Manger B, Hardy K J, Weiss A, Stobo J D
J Clin Invest. 1986 May;77(5):1501-6. doi: 10.1172/JCI112464.
Different T cell lines, which can be induced to secrete interleukin 2 (IL-2) in vitro, were used to dissect the effect of cyclosporin A (CsA). The T leukemia cell Jurkat requires an increase in cytoplasmic calcium concentration ([Ca++]i) and phorbol myristate acetate (PMA) for the induction of IL-2 production, which is completely blocked by CsA. Another T cell line, HUT 78, also produces IL-2 in response to a rise in [Ca++]i and PMA; however, in HUT 78, PMA alone induces low levels of IL-2 production that is not blocked by CsA. After treatment with 5-azacytidine, HUT 78 cells produced maximal levels of IL-2 in response to PMA alone without requiring [Ca++]i increasing stimuli. In these cells no inhibitory effect of CsA on PMA-induced activation could be demonstrated. In addition, CsA does not inhibit PMA-induced translocation of protein kinase C. These data suggest that CsA does not globally inhibit IL-2 gene expression, but rather interferes with signaling events of T cell activation.

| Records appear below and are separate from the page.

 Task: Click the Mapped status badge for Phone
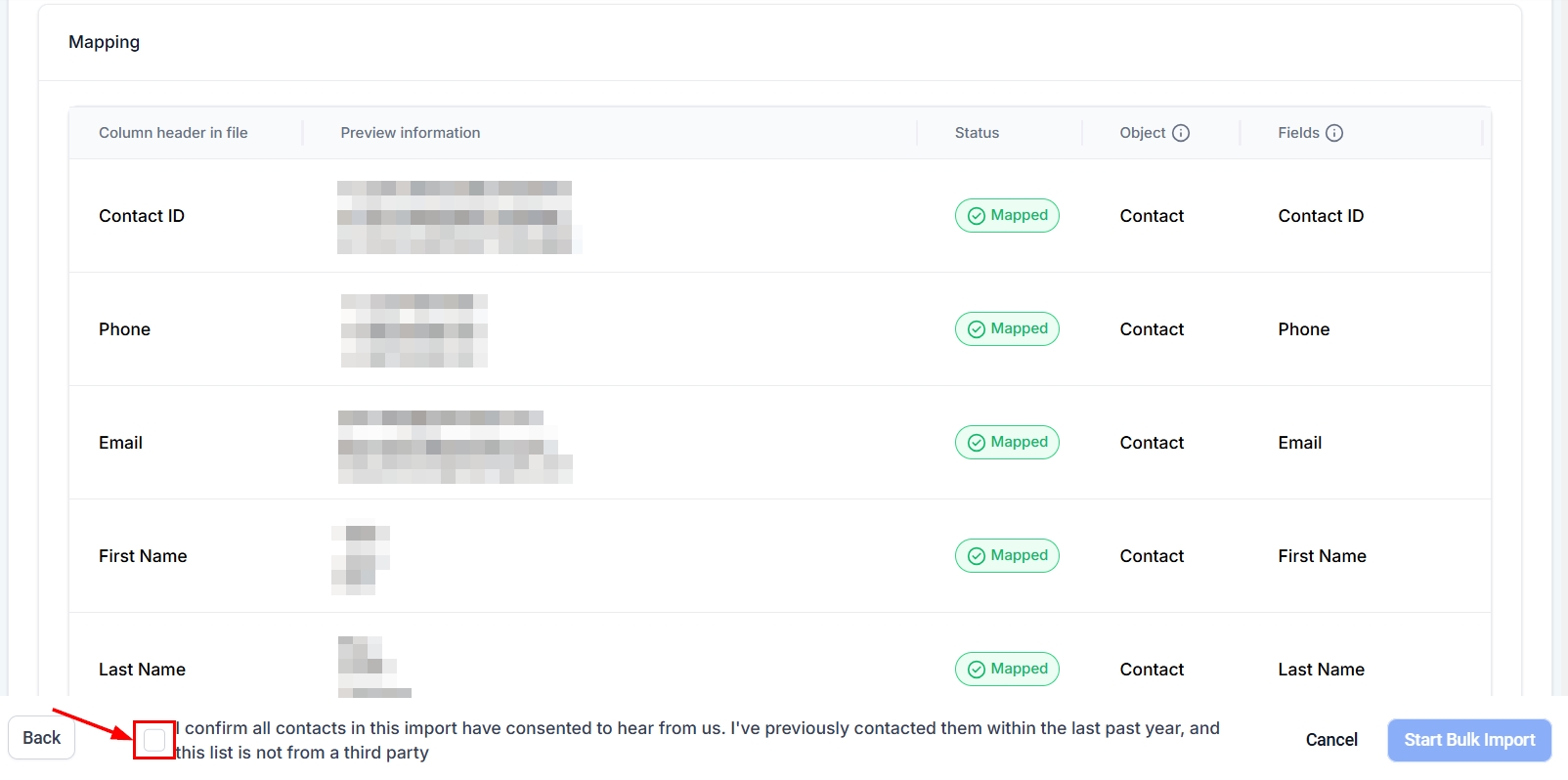click(x=1007, y=329)
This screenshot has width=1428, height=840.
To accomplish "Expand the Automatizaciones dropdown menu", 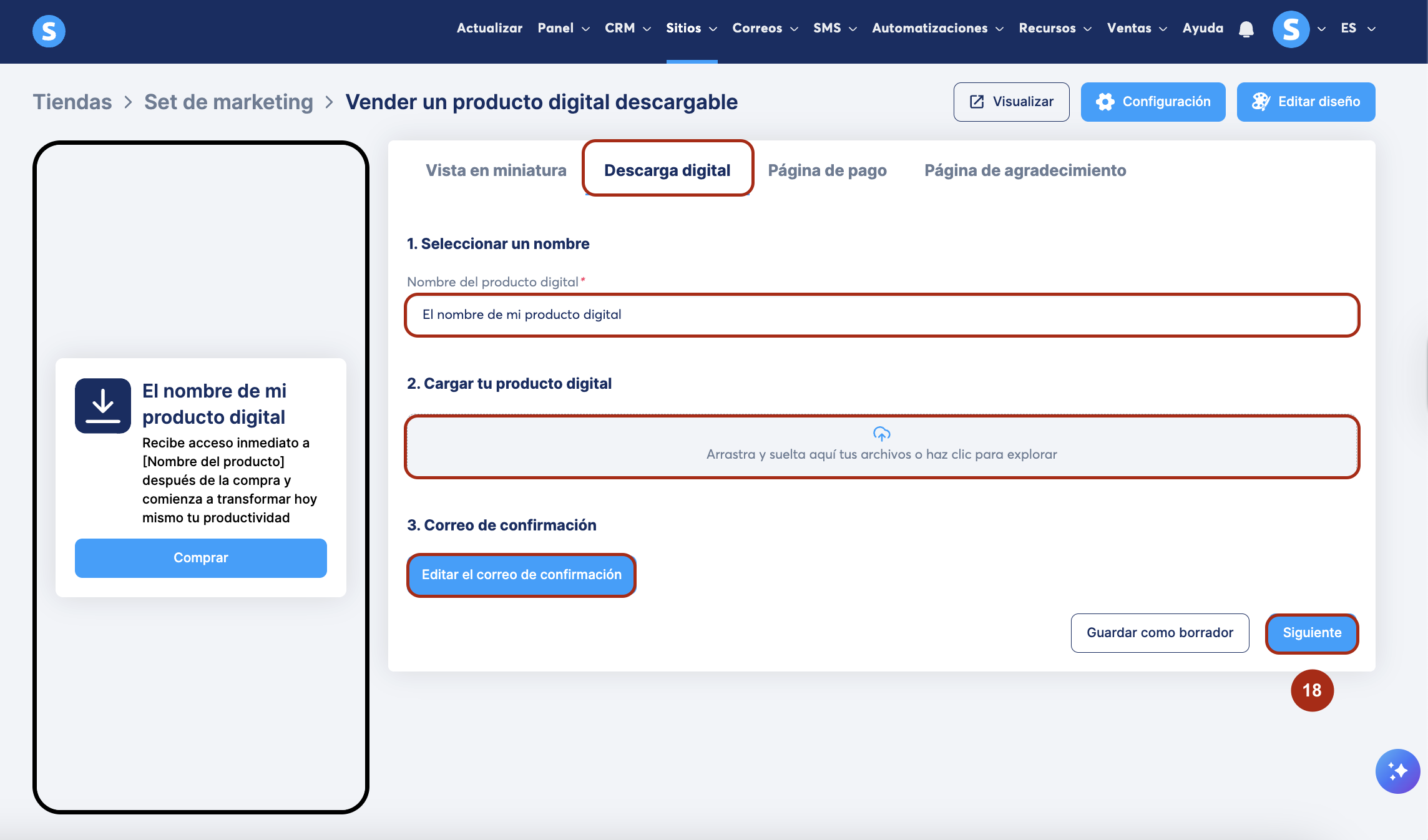I will [x=937, y=28].
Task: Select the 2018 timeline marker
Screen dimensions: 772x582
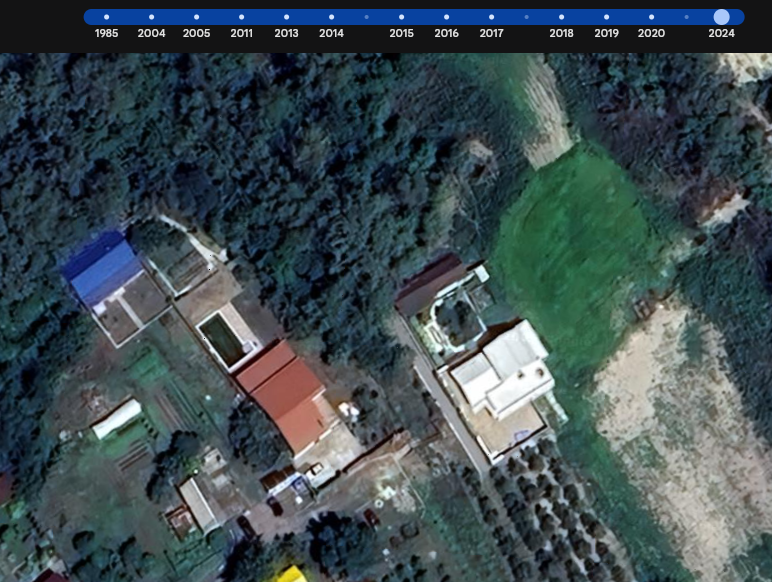Action: click(561, 17)
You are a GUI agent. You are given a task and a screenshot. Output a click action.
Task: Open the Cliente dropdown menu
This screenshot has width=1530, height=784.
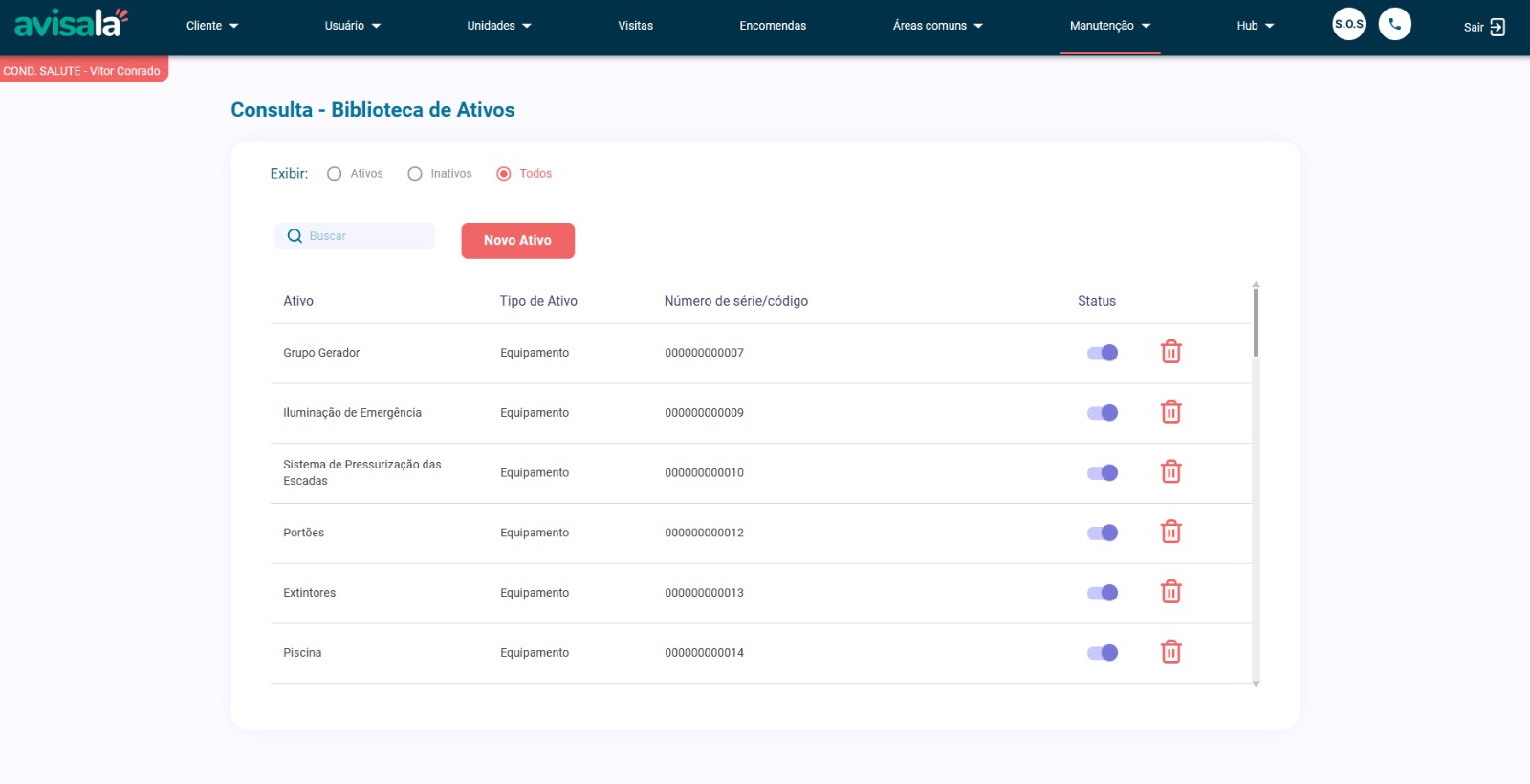click(212, 26)
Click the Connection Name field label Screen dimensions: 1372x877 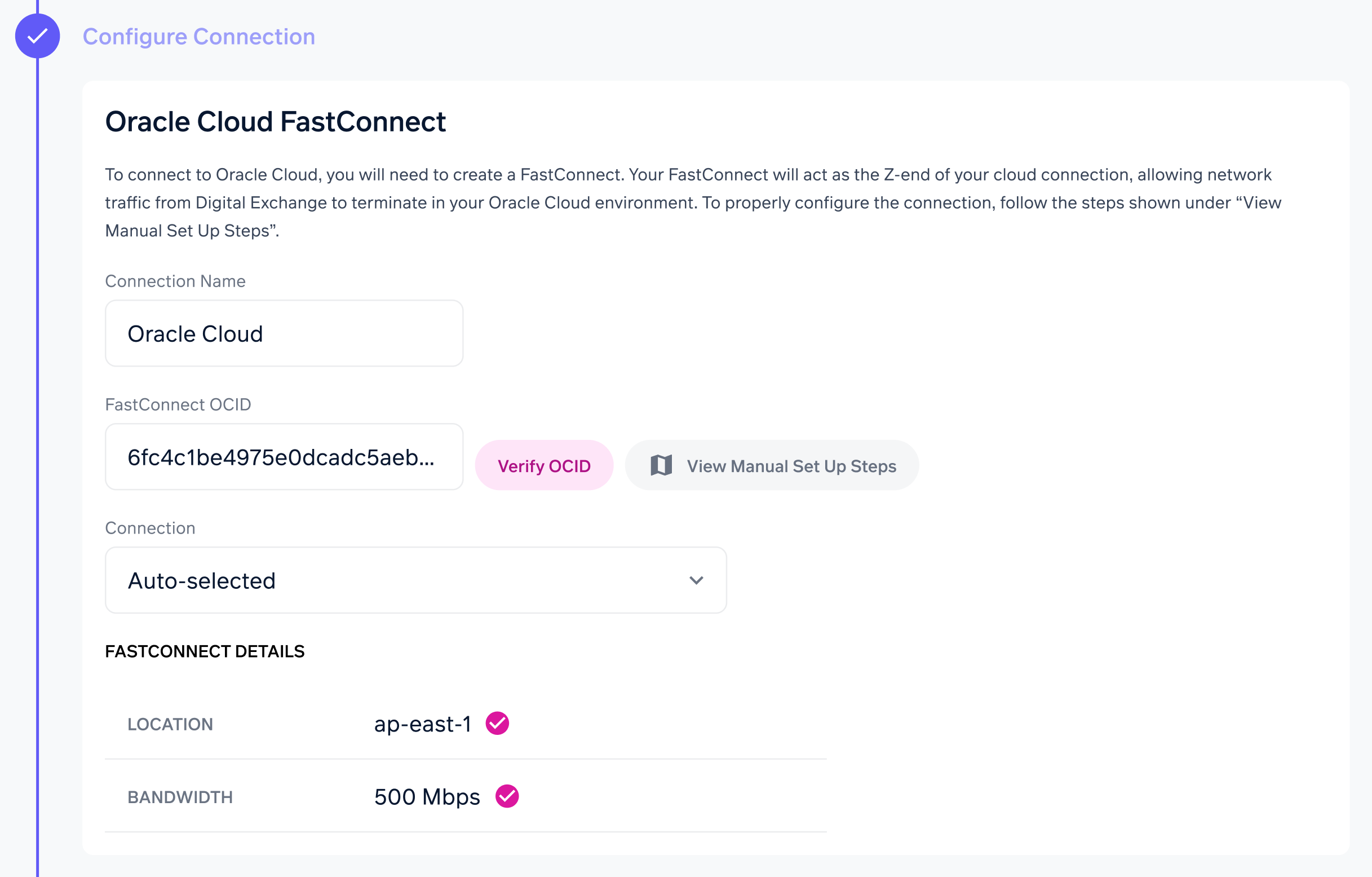[175, 281]
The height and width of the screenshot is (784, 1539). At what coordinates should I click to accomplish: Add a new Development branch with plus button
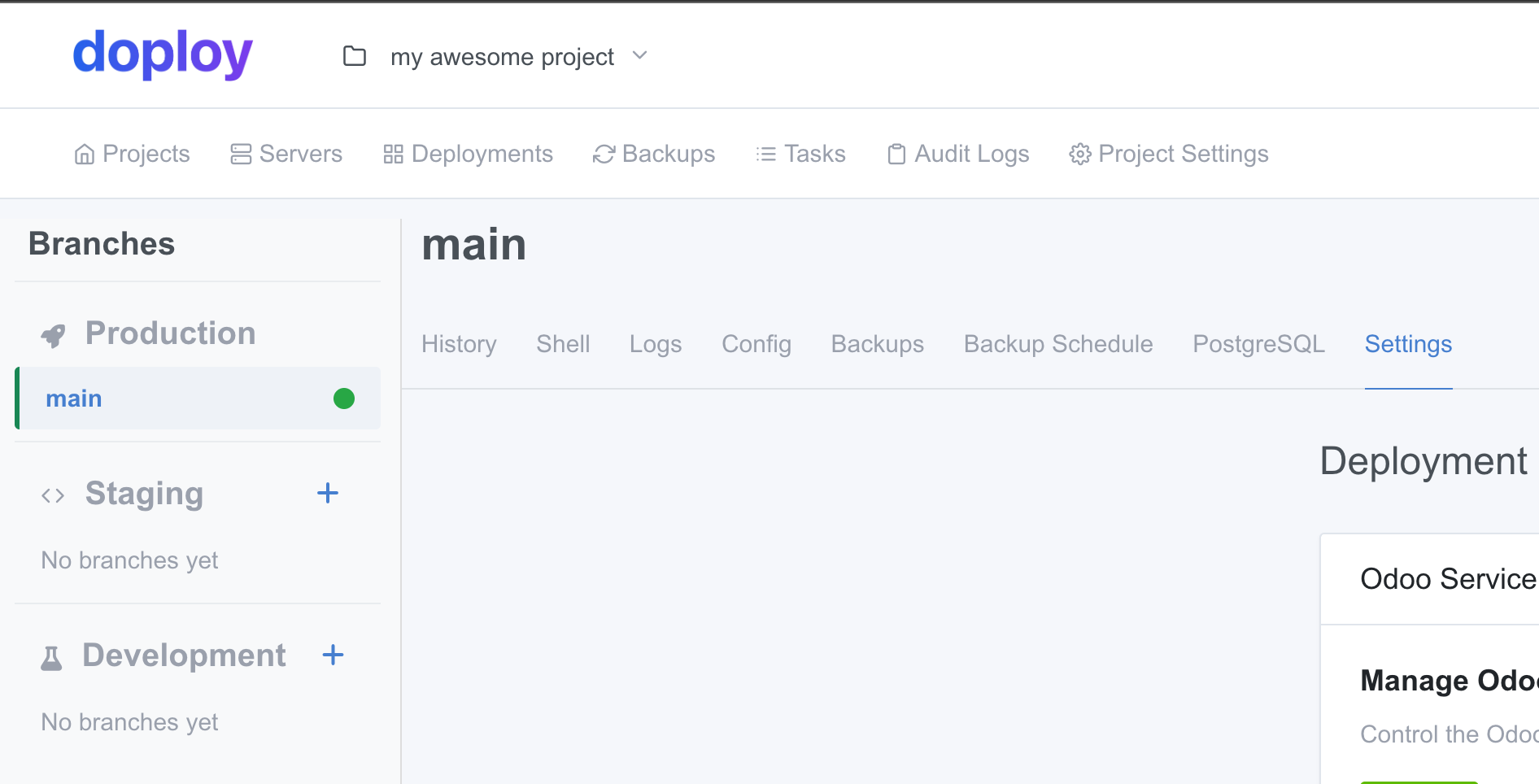tap(333, 655)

不同的T细胞系,它们在体外可被诱导分泌白细胞介素2(IL-2),被用于剖析环孢菌素A(CsA)的作用。T白血病细胞Jurkat需要细胞质钙浓度([Ca++]i)升高以及佛波酯(PMA)来诱导IL-2的产生,而这一过程完全被CsA阻断。另一个T细胞系HUT 78,同样会响应[Ca++]i升高和PMA产生IL-2;然而,在HUT 78中,单独的PMA可诱导产生低水平的IL-2,且不受CsA的阻断。用5-氮杂胞苷处理后,HUT 78细胞仅对PMA产生最大水平的IL-2,而无需[Ca++]i升高刺激。在这些细胞中,未证实CsA对PMA诱导的激活有抑制作用。此外,CsA不抑制PMA诱导的蛋白激酶C易位。这些数据表明,CsA并非全面抑制IL-2基因表达,而是干扰T细胞激活的信号事件。